バイオバンク通信第15号 2/3

バイオバンク通信

研究成果のご紹介

皆様のご協力により新しく研究成果がでました

2012/9/14
血液中のMICA及びMICA遺伝子がB型肝臓がんのリスクや予後と関連

 日本人における肝臓がんのうち、約70%がC型肝炎ウイルス、約20%がB型肝炎ウイルス、残り10%がアルコール性肝障害や非アルコール性脂肪性肝炎によるものです。オーダーメイド医療実現化プロジェクトの成果によって、MICA遺伝子がC型肝臓がんのリスク遺伝子であることが2010年に明らかとなりましたが、MICA遺伝子の他の肝臓がんにおける役割は不明でした。そこでB型肝臓がん407名、健常者5657名を調べた結果、MICA遺伝子がB型肝臓がんのリスク遺伝子であること、また血中のMICAが高い方は予後が悪いことがわかりました。今回の成果をもとに、MICAを標的とした薬の開発を目指して共同研究を進めています。
■ 『PLoS ONE』オンライン版掲載

2012/9/25
日本人集団における喫煙量とCYP2A6遺伝子との関連性を発見

 喫煙はさまざまな病気との因果関係が報告されていますが、喫煙量と遺伝的要因との関連は完全には解明されていません。そこで、ゲノムワイド関連解析の手法を用いて、日本人2万人以上の1日の平均喫煙量と染色体上に高頻度に存在する欠失およびSNP(スニップ、一塩基多型)との関連を調べました。その結果、日本人においては、CYP2A6遺伝子に存在する欠失と、ある部分のSNPの組み合わせが、喫煙量の違いや肺がん、慢性閉塞性肺疾患のなりやすさと関連していることがわかりました。

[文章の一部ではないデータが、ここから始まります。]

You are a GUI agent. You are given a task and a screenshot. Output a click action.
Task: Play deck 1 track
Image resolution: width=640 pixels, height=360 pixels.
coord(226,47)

今回発見されたCYP2A6遺伝子の文字の違いは、喫煙量を増加させ、タバコと関係が深い疾患のリスクを上昇させることが示唆されました。
■ 『PLoS ONE』オンライン版掲載

2012/10/7
日本人アトピー性皮膚炎発症に関連する8つのゲノム領域を発見

 アトピー性皮膚炎は、アレルギー反応が関与する、皮膚過敏やかゆみが特徴的な皮膚の慢性炎症です。約60万個のSNP(スニップ、一塩基多型)についてゲノムワイド関連解析を行い、アトピー性皮膚炎の発症と関連しているSNPを探索しました。その結果、8つのゲノム領域が日本人のアトピー性皮膚炎のかかりやすさに強く関連していることがわかりました。これらのゲノム領域には、アレルギー炎症との関連が示唆される遺伝子群が数多く含まれており、気管支喘息と共通の疾患関連領域も見つかりました。今回の発見は、臨床研究での仮説立案や治療標的分子の絞り込みに役立つと期待されます。
■『Nature Genetics』オンライン版掲載

2012/10/10
日本人のための前立腺がんリスク診断法を開発

 前立腺がんは、世界で最も発症頻度の高いがんのひとつで、日本でも食生活の欧米化や超高齢化に伴い急増しています。現在、PSA検査(血液中の前立腺に特異的なタンパク質の値を測定)が広く普及されていますが、この方法では、PSAの値が軽度高い場合にがんが発見されるのは20%程度です。そこで、日本人の前立腺がんとの関連が証明された16種類のSNPを組み合わせて、日本人のための前立腺がん発症リスク診断を開発しました。この方法を用いればより効率的に前立腺がんを見つけられる可能性があります。したがって、従来のPSA検査とSNP検査を有効に活用すれば前立腺がん検診をより効率的に運用できると期待できます。
■『PLoS ONE』オンライン版掲載

2012/12/23
国際共同研究により高尿酸血症に関連する18の新たな遺伝子領域を発見

 高尿酸血症とは、血液中に含まれる尿酸の値が高くなる状態で、痛風の原因となることが知られています。国際共同プロジェクト「高尿酸血症遺伝疫学コンソーシアム(GUGC)」への参加を通じて、14万人以上の欧米人、アジア人、アフリカ人を対象とした解析を実施し、高尿酸血症の発症に関わる遺伝子領域を新たに18か所発見することができました。本研究は、複数の人種を対象とした遺伝子解析研究として、過去最大規模のものとなりました。今回の成果は、高尿酸血症の発症の仕組みの解明とともに、新たな治療薬の開発につながるものと期待されます。